### ASSIGNMENT
Reproduce each entry exactly.

##### RECORDS SUPPLIED

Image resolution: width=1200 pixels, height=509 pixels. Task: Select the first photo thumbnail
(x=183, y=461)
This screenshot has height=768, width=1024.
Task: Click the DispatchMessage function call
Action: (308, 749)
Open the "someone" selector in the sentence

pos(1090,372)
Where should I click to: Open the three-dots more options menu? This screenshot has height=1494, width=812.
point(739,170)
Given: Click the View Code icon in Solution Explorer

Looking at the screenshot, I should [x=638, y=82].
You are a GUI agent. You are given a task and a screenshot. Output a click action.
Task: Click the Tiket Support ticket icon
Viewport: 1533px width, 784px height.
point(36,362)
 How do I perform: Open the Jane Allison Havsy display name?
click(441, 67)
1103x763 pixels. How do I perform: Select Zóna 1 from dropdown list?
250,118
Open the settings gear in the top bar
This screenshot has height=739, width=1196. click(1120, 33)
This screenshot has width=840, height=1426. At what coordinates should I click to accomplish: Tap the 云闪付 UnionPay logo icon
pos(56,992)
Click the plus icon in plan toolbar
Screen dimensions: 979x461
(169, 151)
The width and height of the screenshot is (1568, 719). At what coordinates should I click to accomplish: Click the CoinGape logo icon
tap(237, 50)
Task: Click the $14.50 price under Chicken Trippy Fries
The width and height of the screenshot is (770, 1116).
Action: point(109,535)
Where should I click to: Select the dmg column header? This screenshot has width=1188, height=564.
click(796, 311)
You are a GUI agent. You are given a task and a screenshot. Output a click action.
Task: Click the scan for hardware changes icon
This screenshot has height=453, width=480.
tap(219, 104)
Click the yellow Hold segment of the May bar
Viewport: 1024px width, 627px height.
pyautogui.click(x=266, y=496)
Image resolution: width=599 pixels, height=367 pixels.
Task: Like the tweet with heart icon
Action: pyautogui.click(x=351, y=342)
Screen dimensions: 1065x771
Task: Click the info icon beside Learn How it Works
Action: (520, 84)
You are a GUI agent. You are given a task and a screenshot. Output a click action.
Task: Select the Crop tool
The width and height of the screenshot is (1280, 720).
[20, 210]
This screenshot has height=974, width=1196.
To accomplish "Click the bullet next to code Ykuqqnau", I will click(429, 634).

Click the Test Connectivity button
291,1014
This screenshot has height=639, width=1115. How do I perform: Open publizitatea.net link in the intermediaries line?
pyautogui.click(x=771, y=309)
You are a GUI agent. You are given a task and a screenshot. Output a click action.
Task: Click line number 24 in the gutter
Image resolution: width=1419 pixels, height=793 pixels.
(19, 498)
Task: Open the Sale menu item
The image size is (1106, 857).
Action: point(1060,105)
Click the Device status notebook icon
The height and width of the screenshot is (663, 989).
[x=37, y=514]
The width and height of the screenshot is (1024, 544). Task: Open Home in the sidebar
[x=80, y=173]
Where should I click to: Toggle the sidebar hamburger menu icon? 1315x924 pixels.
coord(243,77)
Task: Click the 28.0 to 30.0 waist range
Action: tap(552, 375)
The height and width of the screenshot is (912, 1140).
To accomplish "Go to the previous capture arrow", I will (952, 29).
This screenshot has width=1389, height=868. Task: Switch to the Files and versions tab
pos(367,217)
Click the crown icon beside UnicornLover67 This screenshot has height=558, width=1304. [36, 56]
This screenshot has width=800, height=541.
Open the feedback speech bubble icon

##########

### OUTPUT
Image resolution: width=1200 pixels, height=509 pixels. Task: Select the first photo thumbnail
(x=183, y=461)
This screenshot has height=768, width=1024.
Task: Click the DispatchMessage function call
Action: (308, 749)
Open the "someone" selector in the sentence

pos(1090,372)
Where should I click to: Open the three-dots more options menu? This screenshot has height=1494, width=812.
point(739,170)
Given: Click the View Code icon in Solution Explorer

Looking at the screenshot, I should [x=638, y=82].
You are a GUI agent. You are given a task and a screenshot. Output a click action.
Task: Click the Tiket Support ticket icon
Viewport: 1533px width, 784px height.
point(36,362)
 How do I perform: Open the Jane Allison Havsy display name?
click(441, 67)
1103x763 pixels. How do I perform: Select Zóna 1 from dropdown list?
250,118
Open the settings gear in the top bar
This screenshot has height=739, width=1196. click(1120, 33)
This screenshot has width=840, height=1426. At what coordinates should I click to accomplish: Tap the 云闪付 UnionPay logo icon
pos(56,992)
Click the plus icon in plan toolbar
Screen dimensions: 979x461
(169, 151)
The width and height of the screenshot is (1568, 719). At what coordinates should I click to accomplish: Click the CoinGape logo icon
tap(237, 50)
Task: Click the $14.50 price under Chicken Trippy Fries
The width and height of the screenshot is (770, 1116).
Action: point(109,535)
Where should I click to: Select the dmg column header? This screenshot has width=1188, height=564.
click(796, 311)
You are a GUI agent. You are given a task and a screenshot. Output a click action.
Task: Click the scan for hardware changes icon
This screenshot has height=453, width=480.
tap(219, 104)
Click the yellow Hold segment of the May bar
Viewport: 1024px width, 627px height.
pyautogui.click(x=266, y=496)
Image resolution: width=599 pixels, height=367 pixels.
Task: Like the tweet with heart icon
Action: pyautogui.click(x=351, y=342)
Screen dimensions: 1065x771
Task: Click the info icon beside Learn How it Works
Action: (520, 84)
You are a GUI agent. You are given a task and a screenshot. Output a click action.
Task: Select the Crop tool
The width and height of the screenshot is (1280, 720).
[20, 210]
This screenshot has height=974, width=1196.
To accomplish "Click the bullet next to code Ykuqqnau", I will click(429, 634).

Click the Test Connectivity button
291,1014
This screenshot has height=639, width=1115. How do I perform: Open publizitatea.net link in the intermediaries line?
pyautogui.click(x=771, y=309)
You are a GUI agent. You are given a task and a screenshot. Output a click action.
Task: Click line number 24 in the gutter
Image resolution: width=1419 pixels, height=793 pixels.
(19, 498)
Task: Open the Sale menu item
The image size is (1106, 857).
Action: point(1060,105)
Click the Device status notebook icon
The height and width of the screenshot is (663, 989).
[x=37, y=514]
The width and height of the screenshot is (1024, 544). Task: Open Home in the sidebar
[x=80, y=173]
Where should I click to: Toggle the sidebar hamburger menu icon? 1315x924 pixels.
coord(243,77)
Task: Click the 28.0 to 30.0 waist range
Action: tap(552, 375)
The height and width of the screenshot is (912, 1140).
To accomplish "Go to the previous capture arrow", I will (952, 29).
This screenshot has width=1389, height=868. Task: Switch to the Files and versions tab
pos(367,217)
Click the crown icon beside UnicornLover67 This screenshot has height=558, width=1304. [36, 56]
This screenshot has width=800, height=541.
Open the feedback speech bubble icon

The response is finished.